*** Data for this exercise Section Begins ***

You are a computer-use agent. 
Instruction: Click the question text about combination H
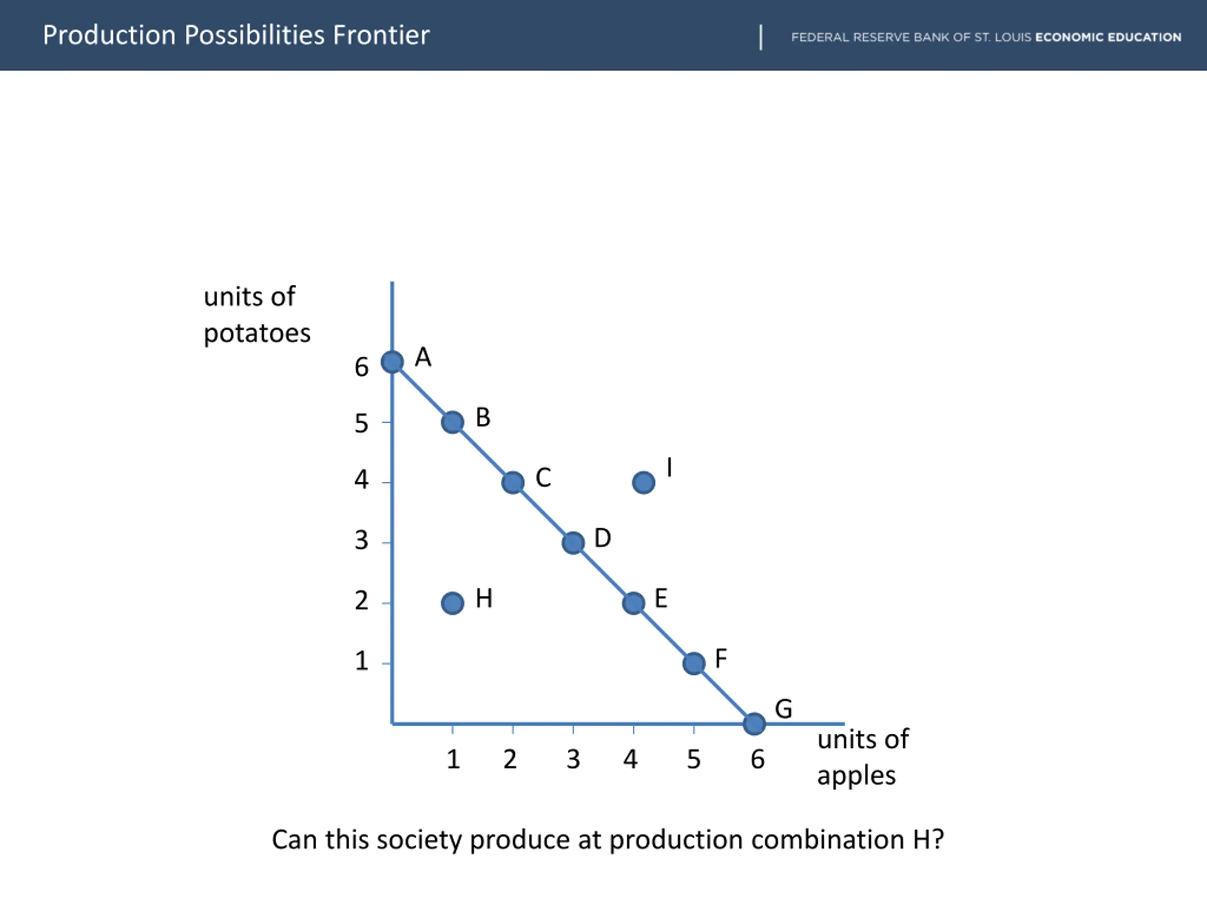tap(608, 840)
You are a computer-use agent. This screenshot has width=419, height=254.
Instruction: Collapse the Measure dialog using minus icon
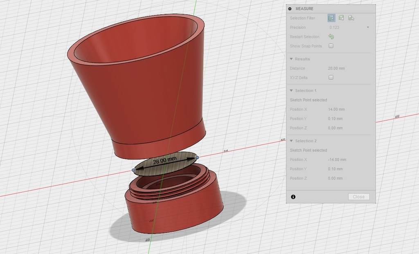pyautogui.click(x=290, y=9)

*** Data for this exercise Section Ends ***

▸ Instructions for the task:
What the answer must hold: all the data above, given again exactly, without pictures.

▸ Result:
You are a computer-use agent. 
Instruction: Click the question text about combination H
tap(608, 840)
You are a computer-use agent. This screenshot has width=419, height=254.
Instruction: Collapse the Measure dialog using minus icon
pyautogui.click(x=290, y=9)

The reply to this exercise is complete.